Pero había algo más. Por ejemplo, ¿por qué contestó Vesa Larsson que no había nada que preocupara a Viktor Strandgård si Thomas Söderberg era su «mentor espiritual» y, por tanto, quien lo conocía mejor?

Cuando Sven-Erik y Anna-Maria abandonaron la iglesia e iban camino del aparcamiento, la mujer que estaba pasando el aspirador salió corriendo tras ellos. Llevaba calcetines de deporte y zuecos, por lo que iba bajando la cuesta a veces corriendo y a veces resbalando.

– He oído que preguntaban si tenía enemigos -dijo resollando.

– Sí, ¿por qué?

– Sí que los tenía -dijo aferrándose convulsivamente al brazo de Sven-Erik-. Y ahora que está muerto, el enemigo será más fuerte. Yo siento cómo me acosa a mí también.

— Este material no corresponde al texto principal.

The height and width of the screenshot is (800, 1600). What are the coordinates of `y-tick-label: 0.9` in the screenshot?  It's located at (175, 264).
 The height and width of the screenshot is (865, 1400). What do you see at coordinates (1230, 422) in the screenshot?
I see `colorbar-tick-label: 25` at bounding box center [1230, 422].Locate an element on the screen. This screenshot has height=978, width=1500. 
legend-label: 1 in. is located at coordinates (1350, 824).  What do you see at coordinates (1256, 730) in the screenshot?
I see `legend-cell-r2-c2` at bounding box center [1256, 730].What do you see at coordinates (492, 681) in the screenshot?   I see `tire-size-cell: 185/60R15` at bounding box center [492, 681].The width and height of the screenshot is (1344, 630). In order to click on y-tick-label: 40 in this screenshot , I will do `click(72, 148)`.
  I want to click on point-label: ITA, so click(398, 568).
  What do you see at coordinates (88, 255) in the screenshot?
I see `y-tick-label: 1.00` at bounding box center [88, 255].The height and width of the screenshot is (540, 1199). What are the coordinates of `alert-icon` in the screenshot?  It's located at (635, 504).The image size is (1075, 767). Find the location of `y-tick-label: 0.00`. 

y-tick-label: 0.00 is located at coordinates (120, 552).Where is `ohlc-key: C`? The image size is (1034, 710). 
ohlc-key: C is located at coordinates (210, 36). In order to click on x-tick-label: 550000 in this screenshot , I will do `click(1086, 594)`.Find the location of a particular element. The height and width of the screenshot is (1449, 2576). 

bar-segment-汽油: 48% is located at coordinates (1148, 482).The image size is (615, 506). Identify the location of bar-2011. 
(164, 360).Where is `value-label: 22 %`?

Soltó a Sven-Erik y se abrazó a sí misma en un intento infructuoso de protegerse del incisivo frío. No se había puesto ropa de abrigo. Dobló un poco las rodillas para mantener el equilibrio en la cuesta. La mínima inclinación de los zuecos hacia atrás la hacía resbalar.

– ¿Acosada? -preguntó Anna-Maria.

– Por los demonios -dijo la mujer-. Quieren que vuelva a fumar. Antes yo estaba poseída por el demonio del tabaco, pero Viktor Strandgård puso sus manos sobre mí y me liberó.

– Tomamos nota -dijo la policía, y reemprendió la marcha hacia el coche.

Sven-Erik se quedó allí y sacó un bloc de notas del bolsillo interior de su anorak.

– Él fue quien mató a Viktor -dijo la mujer.

– ¿Quién? -preguntó Sven-Erik.

– El príncipe de los demonios -susurró-. Satán. Intenta abrirse paso.

Sven-Erik se volvió a guardar el bloc de notas y cogió las frías manos de la mujer entre las suyas.

– Gracias -le dijo-. Ahora será mejor que entre para que no se quede helada.

– Sólo quería decírselo -les gritó la mujer cuando se alejaban.

Dentro de la iglesia los pastores discutían en voz alta.

– No se puede hacer de esa manera -gritó Gunnar Isaksson, indignado, mientras seguía los pasos de Thomas Söderberg alrededor de la mancha de sangre que había en el suelo. Söderberg iba apartando las sillas para que la oscura huella de la muerte de Viktor Strandgård quedara en medio, como en el centro de una pista de circo.

– Claro que sí -respondió Thomas Söderberg, tranquilo. Volviéndose hacia la mujer bien vestida añadió-: Quita la alfombra del pasillo pero deja que la mancha de sangre que hay debajo siga ahí. Compra tres rosas y ponlas sobre el suelo. Cambiaremos la disposición. Yo predicaré al lado del lugar donde murió. Las sillas deben ponerse alrededor.

– Tendrás oyentes por todos lados -gritó Gunnar Isaksson-. ¿Es que la gente va a estar mirándote la espalda?

Thomas Söderberg se acercó al hombre bajo y grueso y le puso las manos sobre los hombros.

«Mierdecilla -pensó-. No tienes retórica suficiente para hablar desde una palestra. Necesitas un teatro. Una plaza. Tienes que tener a todo el mundo delante y un atrio donde agarrarte por si las cosas se ponen feas. Pero no puedo dejar que tu incapacidad sea un impedimento para mí.»

– ¿Recuerdas lo que dijimos, hermano? -preguntó Thomas Söderberg a Gunnar Isaksson-. Tenemos que mantenernos unidos. Te prometo que esto saldrá bien. La gente tiene que poder llorar, rezar, gritar a Dios y nosotros esta noche vamos a triunfar. Dile a tu mujer que traiga una flor y la ponga en el lugar donde estaba tendido su cuerpo.